▸ Records for locating displayed items
· · · ·

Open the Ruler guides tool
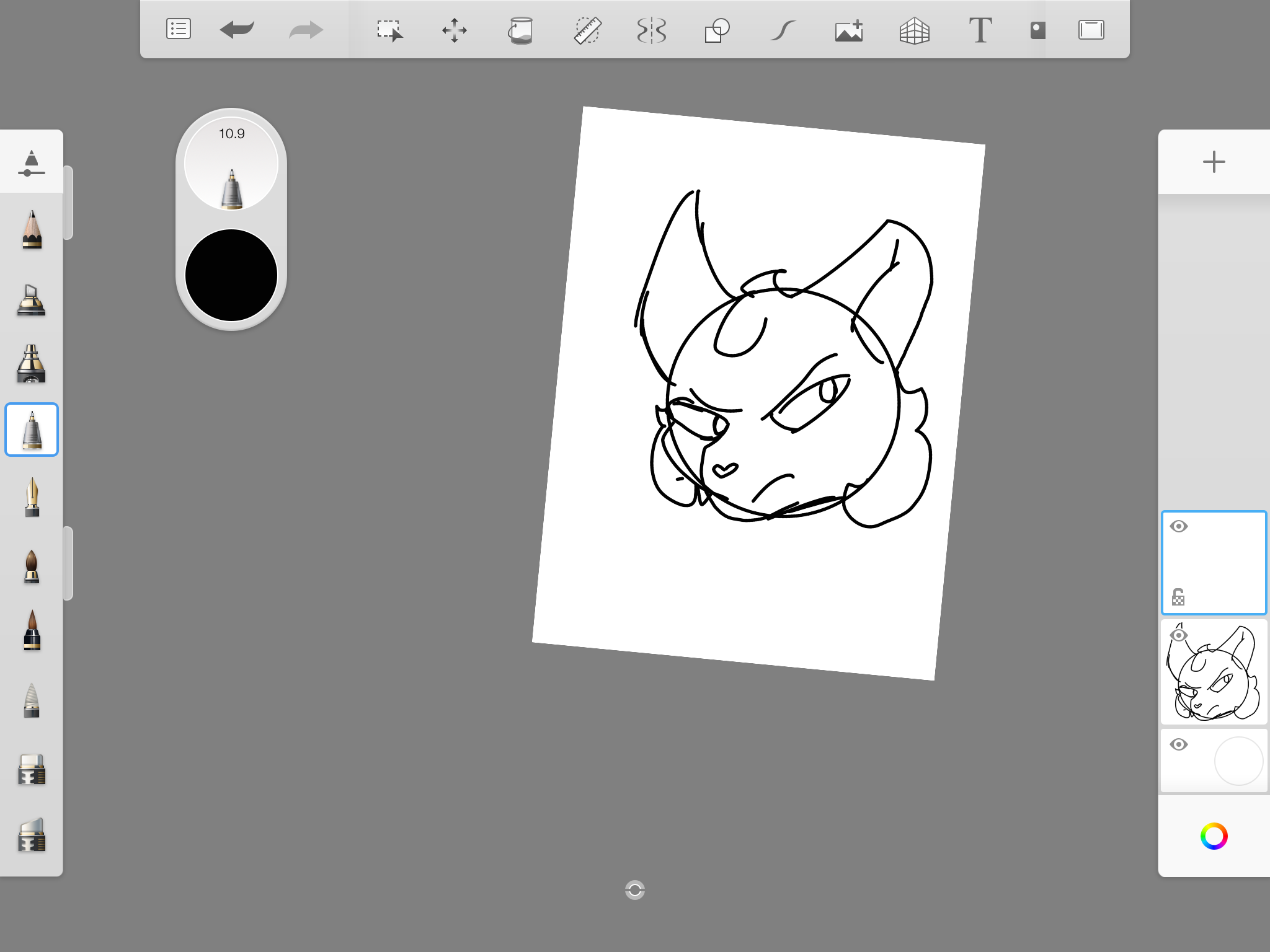 [x=587, y=30]
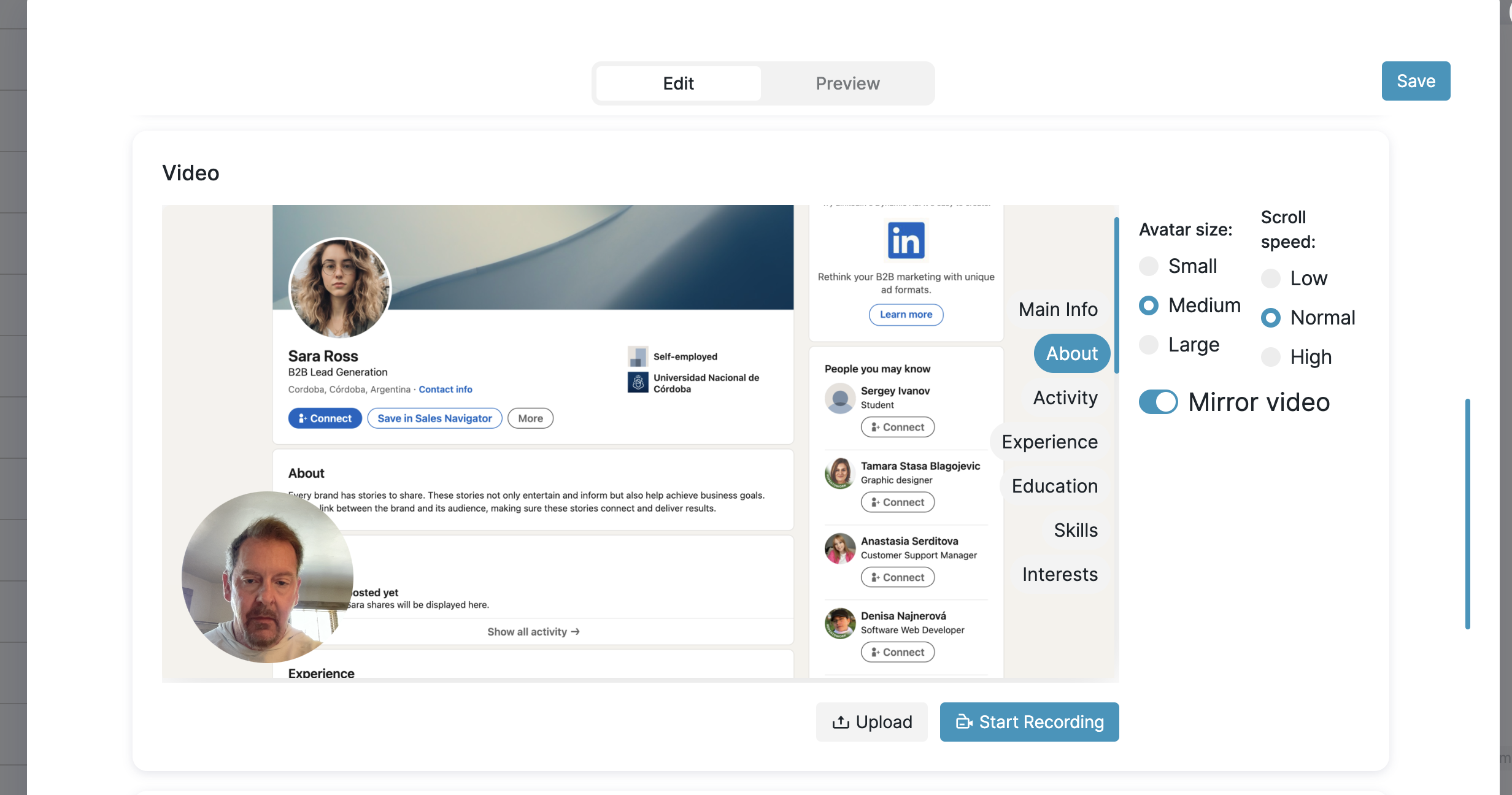Click the Start Recording button

tap(1029, 722)
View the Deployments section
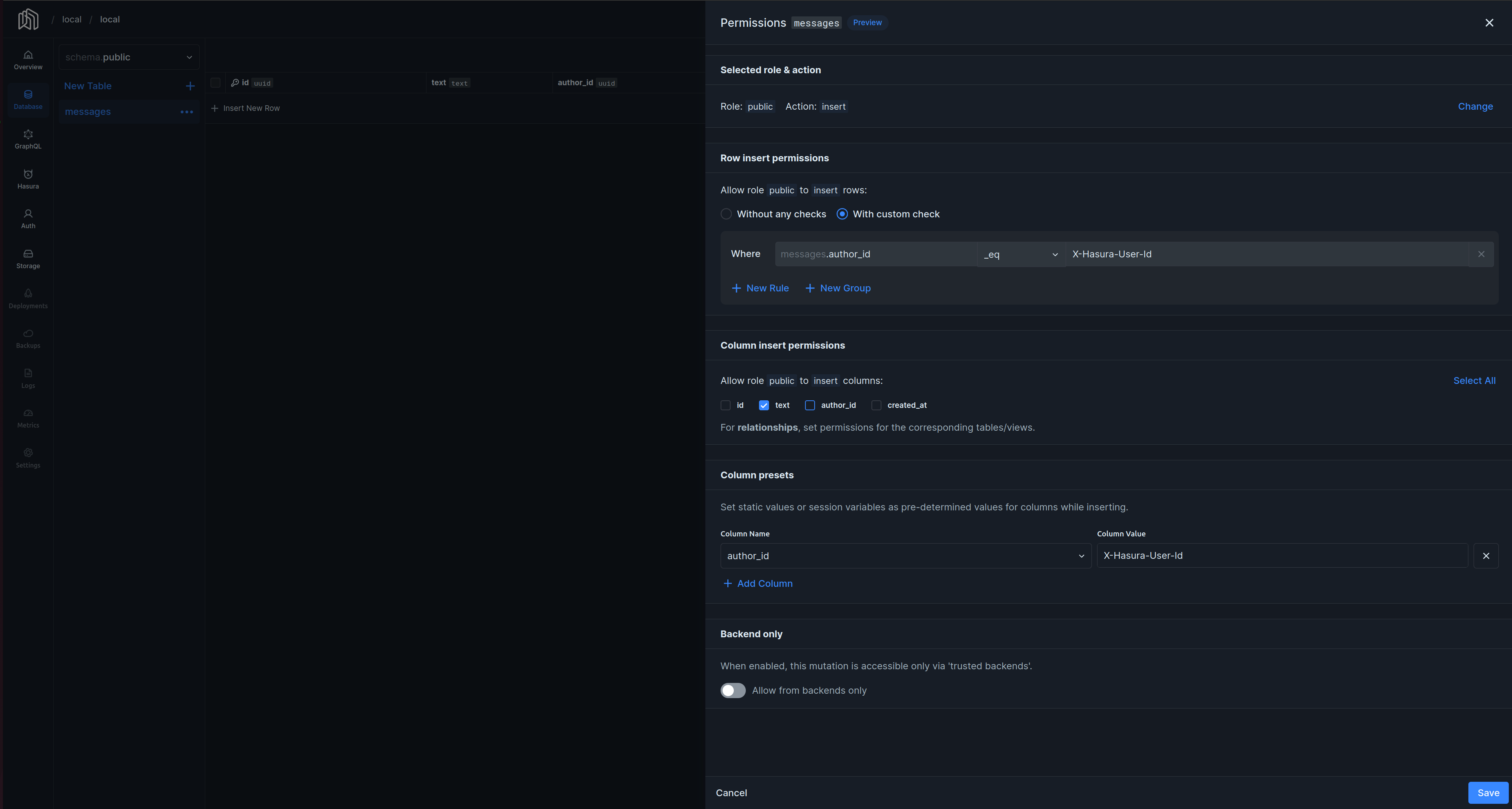The image size is (1512, 809). tap(28, 298)
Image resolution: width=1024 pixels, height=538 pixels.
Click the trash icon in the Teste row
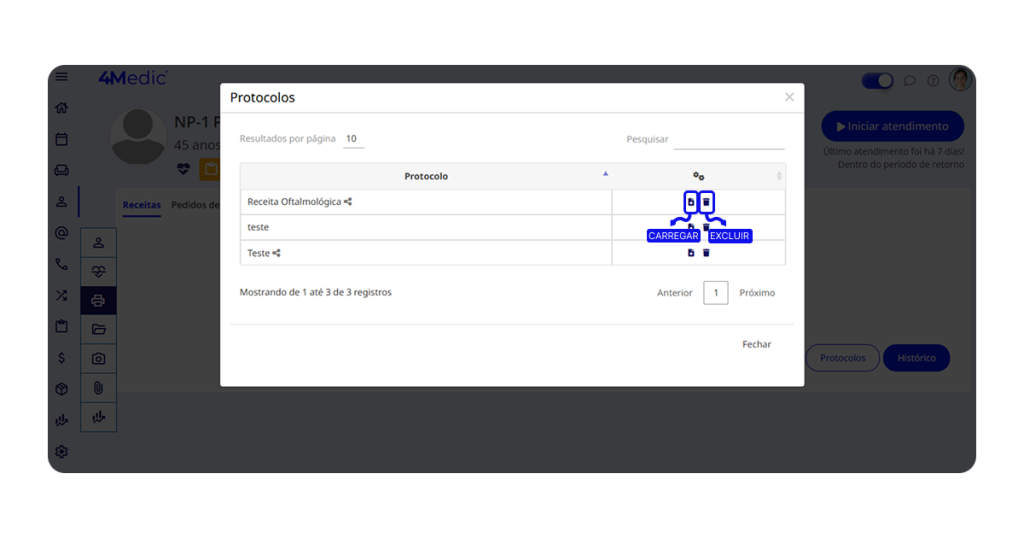706,253
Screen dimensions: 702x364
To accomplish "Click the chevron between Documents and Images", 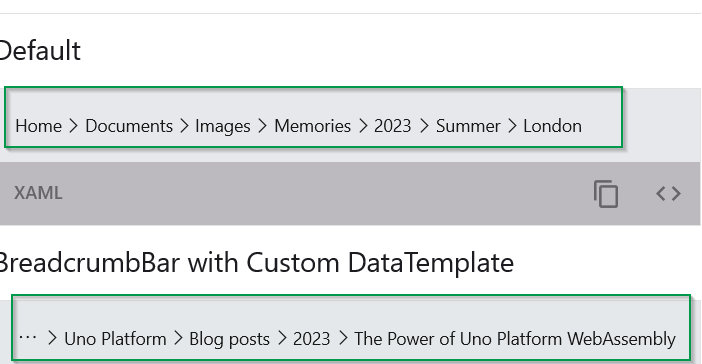I will [184, 126].
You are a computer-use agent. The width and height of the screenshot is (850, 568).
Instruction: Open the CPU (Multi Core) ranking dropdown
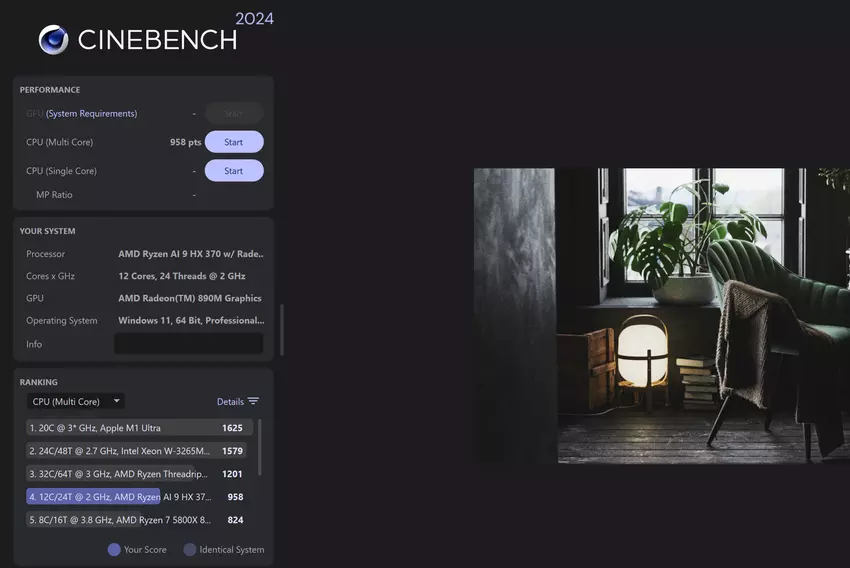(x=76, y=402)
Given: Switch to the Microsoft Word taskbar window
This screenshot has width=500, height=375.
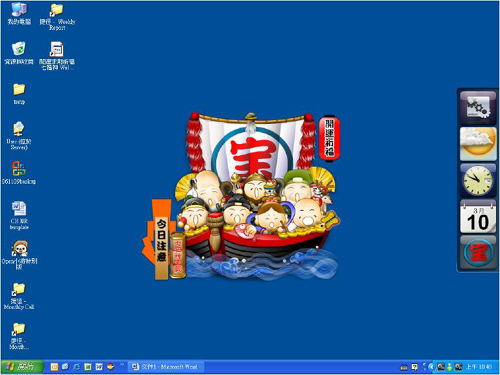Looking at the screenshot, I should coord(165,367).
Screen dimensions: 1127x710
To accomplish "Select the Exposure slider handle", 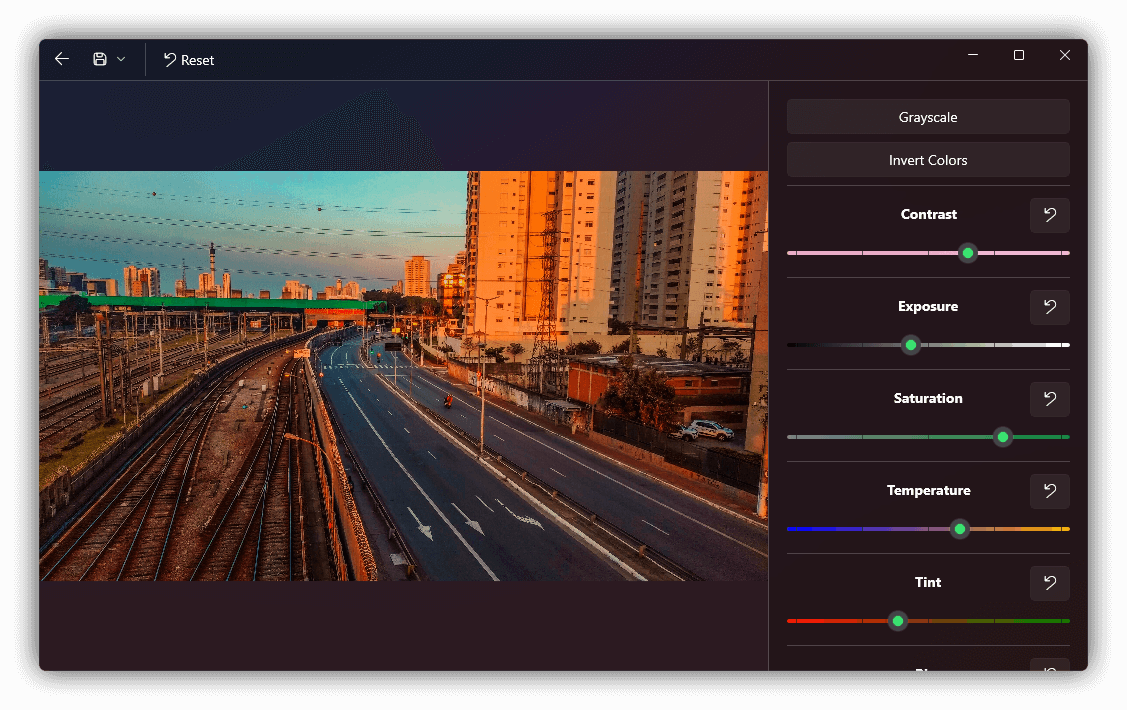I will point(910,345).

· · · ·

▸ Task objective
Locate each line in the items above that contains the word "Open", and copy those lines.

▸ Output
Open the Ruler guides tool
Instruction: Open the CPU (Multi Core) ranking dropdown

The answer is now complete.